Pistachio-Crusted Chicken

#Gluten Free #Spicy

🥘 Ingredients

  • black pepper
    ½ tsp
  • chicken breasts
    2 pieces
  • dijon mustard
    1 tbsp
  • grape tomatoes (halved)
    1 c
  • jalapeño (diced)
    1 piece
  • lime (zested and halved)
    1 piece
  • mint (chopped)
    1 bunch
  • olive oil
    2 tbsp
  • persian cucumber (diced)
    1 piece
  • pistachios (chopped)
    ¼ cup
  • quinoa
    1 c
  • salt
    1 tsp
  • shallot (diced)
    1 piece
  • sherry vinegar
    1 tbsp
  • veggie stock concentrate
    1 unit
  • water
    1 c

🍳 Cookware

  • small pot
  • baking sheet
  1. 1
    chicken breasts persian cucumber jalapeño quinoa sherry vinegar mint grape tomatoes dijon mustard pistachios lime shallot veggie stock concentrate salt black pepper olive oil water
    chicken breasts: 2 pieces, persian cucumber: 1 piece (diced), jalapeño: 1 piece (diced), quinoa: 1 c, sherry vinegar: 1 tbsp, mint: 1 bunch (chopped), grape tomatoes: 1 c (halved), dijon mustard: 1 tbsp, pistachios: ¼ cup (chopped), lime: 1 piece (zested and halved), shallot: 1 piece (diced), veggie stock concentrate: 1 unit, salt: 1 tsp, black pepper: ½ tsp, olive oil: 2 tbsp, water: 1 c
  2. 2
    Preheat oven to 400 degrees. In a small pot , combine veggie stock concentrate, 1 cup water, and a pinch of salt. Bring to a boil, then add quinoa. Cover, lower heat, and reduce to a simmer. Cook until tender ⏱️ 15 minutes .
  3. 3
    Wash and dry all produce. Roughly chop pistachios.
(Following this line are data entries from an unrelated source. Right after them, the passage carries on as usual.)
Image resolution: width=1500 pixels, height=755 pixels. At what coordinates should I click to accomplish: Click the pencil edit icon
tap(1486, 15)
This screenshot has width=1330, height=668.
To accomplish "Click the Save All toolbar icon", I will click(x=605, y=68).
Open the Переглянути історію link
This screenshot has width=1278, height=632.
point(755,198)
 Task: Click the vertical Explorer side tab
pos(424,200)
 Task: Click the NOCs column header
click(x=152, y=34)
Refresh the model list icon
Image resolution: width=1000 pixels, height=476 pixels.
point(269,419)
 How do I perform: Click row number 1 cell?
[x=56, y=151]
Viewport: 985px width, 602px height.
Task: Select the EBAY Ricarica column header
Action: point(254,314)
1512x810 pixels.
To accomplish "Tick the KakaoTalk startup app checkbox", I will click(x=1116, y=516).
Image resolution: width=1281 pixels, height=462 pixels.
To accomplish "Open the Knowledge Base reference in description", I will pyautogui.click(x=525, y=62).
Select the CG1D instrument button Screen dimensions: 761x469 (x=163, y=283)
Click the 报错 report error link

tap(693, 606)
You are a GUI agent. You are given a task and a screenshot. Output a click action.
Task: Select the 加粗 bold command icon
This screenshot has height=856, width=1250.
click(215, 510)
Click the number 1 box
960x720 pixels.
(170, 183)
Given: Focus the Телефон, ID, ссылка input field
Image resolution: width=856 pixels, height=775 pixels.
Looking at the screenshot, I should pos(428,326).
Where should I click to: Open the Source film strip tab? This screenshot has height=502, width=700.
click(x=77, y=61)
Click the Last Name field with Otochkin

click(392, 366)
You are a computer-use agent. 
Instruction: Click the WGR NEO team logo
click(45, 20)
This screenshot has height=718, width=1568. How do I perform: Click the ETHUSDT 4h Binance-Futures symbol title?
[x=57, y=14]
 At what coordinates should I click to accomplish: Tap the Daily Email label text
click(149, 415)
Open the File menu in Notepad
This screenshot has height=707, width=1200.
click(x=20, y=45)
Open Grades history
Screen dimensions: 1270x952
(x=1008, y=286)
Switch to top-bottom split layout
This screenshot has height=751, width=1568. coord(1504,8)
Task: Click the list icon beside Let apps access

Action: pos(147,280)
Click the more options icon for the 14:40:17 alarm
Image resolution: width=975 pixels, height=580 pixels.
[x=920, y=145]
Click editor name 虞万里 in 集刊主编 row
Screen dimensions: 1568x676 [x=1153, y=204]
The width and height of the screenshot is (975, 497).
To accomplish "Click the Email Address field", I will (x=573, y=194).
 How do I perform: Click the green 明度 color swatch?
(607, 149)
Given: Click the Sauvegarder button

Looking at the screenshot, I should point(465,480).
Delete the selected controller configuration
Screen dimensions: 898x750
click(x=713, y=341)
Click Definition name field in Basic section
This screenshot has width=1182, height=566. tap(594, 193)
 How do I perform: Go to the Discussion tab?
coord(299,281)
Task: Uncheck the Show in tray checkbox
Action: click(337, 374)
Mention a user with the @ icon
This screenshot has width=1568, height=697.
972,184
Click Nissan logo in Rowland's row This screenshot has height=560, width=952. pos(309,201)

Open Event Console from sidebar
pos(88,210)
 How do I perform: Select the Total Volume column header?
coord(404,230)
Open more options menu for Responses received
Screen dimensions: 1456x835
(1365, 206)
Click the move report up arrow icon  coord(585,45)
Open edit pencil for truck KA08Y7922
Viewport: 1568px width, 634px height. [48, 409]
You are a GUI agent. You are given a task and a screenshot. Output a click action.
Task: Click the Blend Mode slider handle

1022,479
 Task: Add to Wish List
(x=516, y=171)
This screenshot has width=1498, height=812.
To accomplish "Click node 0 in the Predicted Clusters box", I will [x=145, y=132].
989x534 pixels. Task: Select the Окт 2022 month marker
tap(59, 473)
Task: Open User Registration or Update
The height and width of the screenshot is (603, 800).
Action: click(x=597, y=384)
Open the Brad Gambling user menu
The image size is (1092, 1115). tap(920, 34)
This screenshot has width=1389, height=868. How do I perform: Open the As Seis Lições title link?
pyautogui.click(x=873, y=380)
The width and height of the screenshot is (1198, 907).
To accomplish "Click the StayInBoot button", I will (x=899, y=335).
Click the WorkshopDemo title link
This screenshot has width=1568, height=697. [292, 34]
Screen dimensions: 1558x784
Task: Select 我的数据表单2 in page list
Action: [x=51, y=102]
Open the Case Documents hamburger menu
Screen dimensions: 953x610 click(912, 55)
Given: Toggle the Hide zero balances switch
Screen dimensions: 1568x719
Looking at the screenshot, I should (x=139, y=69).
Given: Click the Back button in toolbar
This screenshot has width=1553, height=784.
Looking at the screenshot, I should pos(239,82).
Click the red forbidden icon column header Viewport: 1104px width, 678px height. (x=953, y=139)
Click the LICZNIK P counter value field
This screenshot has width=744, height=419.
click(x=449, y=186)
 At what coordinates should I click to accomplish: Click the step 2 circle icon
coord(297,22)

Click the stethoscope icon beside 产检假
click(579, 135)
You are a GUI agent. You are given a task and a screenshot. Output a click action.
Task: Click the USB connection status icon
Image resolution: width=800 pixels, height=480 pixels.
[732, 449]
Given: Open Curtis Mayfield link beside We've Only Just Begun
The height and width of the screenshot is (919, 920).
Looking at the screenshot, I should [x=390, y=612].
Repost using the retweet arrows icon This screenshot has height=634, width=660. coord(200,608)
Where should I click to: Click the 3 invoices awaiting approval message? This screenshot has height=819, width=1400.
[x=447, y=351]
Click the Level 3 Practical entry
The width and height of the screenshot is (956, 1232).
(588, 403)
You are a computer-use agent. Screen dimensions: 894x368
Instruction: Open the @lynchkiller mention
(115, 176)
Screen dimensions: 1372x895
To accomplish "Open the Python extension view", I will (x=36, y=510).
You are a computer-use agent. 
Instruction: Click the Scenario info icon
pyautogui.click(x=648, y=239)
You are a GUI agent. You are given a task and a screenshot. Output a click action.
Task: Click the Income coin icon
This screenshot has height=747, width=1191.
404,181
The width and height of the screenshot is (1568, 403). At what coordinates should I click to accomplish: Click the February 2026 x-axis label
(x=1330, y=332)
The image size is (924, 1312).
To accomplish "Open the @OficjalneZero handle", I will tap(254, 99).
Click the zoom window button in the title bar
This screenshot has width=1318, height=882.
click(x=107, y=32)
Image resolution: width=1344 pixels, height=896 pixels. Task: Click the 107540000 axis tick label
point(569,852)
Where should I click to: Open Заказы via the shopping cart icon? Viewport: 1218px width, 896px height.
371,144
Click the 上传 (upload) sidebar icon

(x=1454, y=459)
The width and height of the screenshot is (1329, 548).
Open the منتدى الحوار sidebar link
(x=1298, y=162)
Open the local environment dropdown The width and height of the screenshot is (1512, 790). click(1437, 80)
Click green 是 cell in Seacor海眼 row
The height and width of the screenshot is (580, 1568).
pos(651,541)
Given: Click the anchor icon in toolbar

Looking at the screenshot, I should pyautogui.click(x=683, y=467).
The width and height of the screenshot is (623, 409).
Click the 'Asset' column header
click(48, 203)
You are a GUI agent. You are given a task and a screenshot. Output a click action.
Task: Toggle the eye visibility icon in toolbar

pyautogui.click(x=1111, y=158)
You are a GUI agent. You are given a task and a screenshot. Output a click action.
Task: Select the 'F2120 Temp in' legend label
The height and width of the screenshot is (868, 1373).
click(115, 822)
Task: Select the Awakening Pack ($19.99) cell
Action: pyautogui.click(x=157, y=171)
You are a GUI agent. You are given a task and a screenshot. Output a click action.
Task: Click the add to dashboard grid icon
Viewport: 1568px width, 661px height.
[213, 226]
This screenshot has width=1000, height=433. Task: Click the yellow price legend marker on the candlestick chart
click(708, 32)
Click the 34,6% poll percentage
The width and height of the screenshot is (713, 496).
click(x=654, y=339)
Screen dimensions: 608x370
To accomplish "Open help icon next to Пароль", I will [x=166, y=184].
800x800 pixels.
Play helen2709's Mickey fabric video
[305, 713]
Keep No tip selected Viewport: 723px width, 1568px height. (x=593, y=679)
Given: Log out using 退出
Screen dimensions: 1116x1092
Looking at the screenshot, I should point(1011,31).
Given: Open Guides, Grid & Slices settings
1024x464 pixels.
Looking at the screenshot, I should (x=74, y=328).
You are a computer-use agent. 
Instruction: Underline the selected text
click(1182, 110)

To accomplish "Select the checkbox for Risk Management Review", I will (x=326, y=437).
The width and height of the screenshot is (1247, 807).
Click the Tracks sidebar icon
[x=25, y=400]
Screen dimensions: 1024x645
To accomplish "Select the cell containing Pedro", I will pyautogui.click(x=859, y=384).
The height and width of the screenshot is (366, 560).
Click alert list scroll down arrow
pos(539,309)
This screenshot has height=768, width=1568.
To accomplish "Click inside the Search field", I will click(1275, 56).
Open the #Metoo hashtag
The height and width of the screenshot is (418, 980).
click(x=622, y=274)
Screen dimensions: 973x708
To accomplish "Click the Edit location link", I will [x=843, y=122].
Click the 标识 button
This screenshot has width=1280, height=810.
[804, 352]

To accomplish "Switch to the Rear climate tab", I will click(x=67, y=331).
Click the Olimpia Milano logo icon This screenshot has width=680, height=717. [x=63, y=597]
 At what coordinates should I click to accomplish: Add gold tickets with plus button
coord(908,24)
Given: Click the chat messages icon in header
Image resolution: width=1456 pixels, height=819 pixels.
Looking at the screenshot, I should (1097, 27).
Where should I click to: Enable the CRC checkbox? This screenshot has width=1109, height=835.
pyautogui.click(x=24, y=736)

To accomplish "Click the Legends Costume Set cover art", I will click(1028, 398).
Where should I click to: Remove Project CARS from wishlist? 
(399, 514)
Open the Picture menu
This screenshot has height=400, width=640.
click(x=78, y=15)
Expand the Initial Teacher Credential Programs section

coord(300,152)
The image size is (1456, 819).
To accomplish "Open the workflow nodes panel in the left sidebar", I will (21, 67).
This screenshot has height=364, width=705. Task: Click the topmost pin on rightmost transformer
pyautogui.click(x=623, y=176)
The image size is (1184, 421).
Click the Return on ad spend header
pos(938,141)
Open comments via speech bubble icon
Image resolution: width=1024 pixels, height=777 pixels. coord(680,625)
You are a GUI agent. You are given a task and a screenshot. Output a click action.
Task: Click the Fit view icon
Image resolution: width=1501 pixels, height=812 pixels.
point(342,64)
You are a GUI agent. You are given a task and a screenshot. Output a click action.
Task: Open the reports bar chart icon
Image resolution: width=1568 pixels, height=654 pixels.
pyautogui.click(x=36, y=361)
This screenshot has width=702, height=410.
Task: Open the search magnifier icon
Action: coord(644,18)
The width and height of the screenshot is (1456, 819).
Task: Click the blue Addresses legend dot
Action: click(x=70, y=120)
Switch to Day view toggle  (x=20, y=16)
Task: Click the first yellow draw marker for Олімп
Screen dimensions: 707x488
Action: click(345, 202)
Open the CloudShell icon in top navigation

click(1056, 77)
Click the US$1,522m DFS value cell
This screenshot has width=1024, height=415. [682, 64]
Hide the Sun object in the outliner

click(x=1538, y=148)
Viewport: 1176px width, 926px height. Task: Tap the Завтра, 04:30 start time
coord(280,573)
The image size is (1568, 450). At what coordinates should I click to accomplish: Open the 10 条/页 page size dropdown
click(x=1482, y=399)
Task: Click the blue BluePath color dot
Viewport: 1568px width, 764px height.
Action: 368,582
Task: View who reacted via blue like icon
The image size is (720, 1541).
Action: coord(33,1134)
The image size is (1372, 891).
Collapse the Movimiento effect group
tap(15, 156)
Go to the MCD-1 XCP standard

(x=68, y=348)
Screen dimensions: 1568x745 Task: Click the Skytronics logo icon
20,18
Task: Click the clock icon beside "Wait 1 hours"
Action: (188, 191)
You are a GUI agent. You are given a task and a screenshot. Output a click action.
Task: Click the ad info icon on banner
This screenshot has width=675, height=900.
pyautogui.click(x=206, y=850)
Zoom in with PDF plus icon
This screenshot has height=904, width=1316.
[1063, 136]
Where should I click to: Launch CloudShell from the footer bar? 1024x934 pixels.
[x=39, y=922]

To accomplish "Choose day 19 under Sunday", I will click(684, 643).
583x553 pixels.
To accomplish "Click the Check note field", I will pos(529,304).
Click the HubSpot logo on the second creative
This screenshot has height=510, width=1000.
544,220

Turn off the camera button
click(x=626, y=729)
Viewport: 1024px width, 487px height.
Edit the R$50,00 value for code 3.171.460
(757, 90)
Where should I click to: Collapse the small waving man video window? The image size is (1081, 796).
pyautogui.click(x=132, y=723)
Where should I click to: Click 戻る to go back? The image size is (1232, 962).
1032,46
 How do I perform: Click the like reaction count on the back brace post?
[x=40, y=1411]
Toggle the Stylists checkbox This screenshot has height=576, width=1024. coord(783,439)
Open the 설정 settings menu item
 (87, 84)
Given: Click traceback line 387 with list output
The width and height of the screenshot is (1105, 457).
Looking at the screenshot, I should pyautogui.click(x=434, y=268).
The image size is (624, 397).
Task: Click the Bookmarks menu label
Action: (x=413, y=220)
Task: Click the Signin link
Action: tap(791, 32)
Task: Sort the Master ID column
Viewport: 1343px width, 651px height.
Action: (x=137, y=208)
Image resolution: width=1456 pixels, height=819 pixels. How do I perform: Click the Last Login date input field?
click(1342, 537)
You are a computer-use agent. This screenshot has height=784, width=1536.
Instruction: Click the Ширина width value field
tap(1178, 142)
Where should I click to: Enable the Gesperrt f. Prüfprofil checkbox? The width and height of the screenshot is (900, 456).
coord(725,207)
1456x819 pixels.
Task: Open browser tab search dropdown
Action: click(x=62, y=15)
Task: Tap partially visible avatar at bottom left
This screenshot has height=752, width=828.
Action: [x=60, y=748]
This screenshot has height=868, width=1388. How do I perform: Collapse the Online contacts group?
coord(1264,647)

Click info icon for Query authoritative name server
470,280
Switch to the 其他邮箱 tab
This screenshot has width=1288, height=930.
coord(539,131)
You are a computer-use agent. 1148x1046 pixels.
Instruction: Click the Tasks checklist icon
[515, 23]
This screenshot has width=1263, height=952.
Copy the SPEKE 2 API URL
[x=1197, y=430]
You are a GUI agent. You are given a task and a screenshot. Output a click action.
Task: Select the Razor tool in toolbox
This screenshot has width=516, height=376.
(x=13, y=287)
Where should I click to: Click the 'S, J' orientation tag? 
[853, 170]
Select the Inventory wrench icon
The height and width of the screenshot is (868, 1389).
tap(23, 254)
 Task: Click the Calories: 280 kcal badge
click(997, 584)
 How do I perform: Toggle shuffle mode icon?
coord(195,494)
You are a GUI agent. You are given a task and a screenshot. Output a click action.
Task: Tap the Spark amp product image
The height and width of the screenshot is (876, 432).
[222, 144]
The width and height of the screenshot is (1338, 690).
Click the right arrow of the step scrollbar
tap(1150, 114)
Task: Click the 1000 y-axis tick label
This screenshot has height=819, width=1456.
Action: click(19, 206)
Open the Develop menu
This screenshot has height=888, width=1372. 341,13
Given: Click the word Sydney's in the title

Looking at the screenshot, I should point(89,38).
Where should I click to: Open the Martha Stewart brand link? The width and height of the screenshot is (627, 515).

Pat chicken breasts dry with a paper towel, then place on a lightly oiled baking sheet . Season with salt and pepper. Evenly spread a thin layer of mustard on top of chicken breasts. Press pistachios into mustard. Bake in oven until chicken is no longer pink in center ⏱️ 20 minutes .
  4. 4
    While chicken cooks, chop persian cucumber into small cubes. Halve grape tomatoes. Chop mint leaves until you have 1 tbsp; set aside 1 tsp for garnish. Halve, peel, and finely dice shallot until you have 2 tbsp. Zest lime, then cut into halves. Dice jalapeño, removing ribs and seeds for less heat.
  5. 5
    Combine persian cucumber, grape tomatoes, 2 tsp mint, diced shallot, lime zest, a squeeze of lime, jalapeño (to taste), and a drizzle of olive oil in a medium bowl. Season with salt and pepper.
  6. 6
    When chicken is cooked through, remove from oven and rest ⏱️ 3 minutes before thinly slicing. Once quinoa is done, fluff with a fork and season with salt and pepper. Stir in a drizzle of olive oil and a drizzle of sherry vinegar (to taste).
  7. 7
    Divide quinoa between plates, then top with chicken. Spoon salad on top and garnish with reserved mint.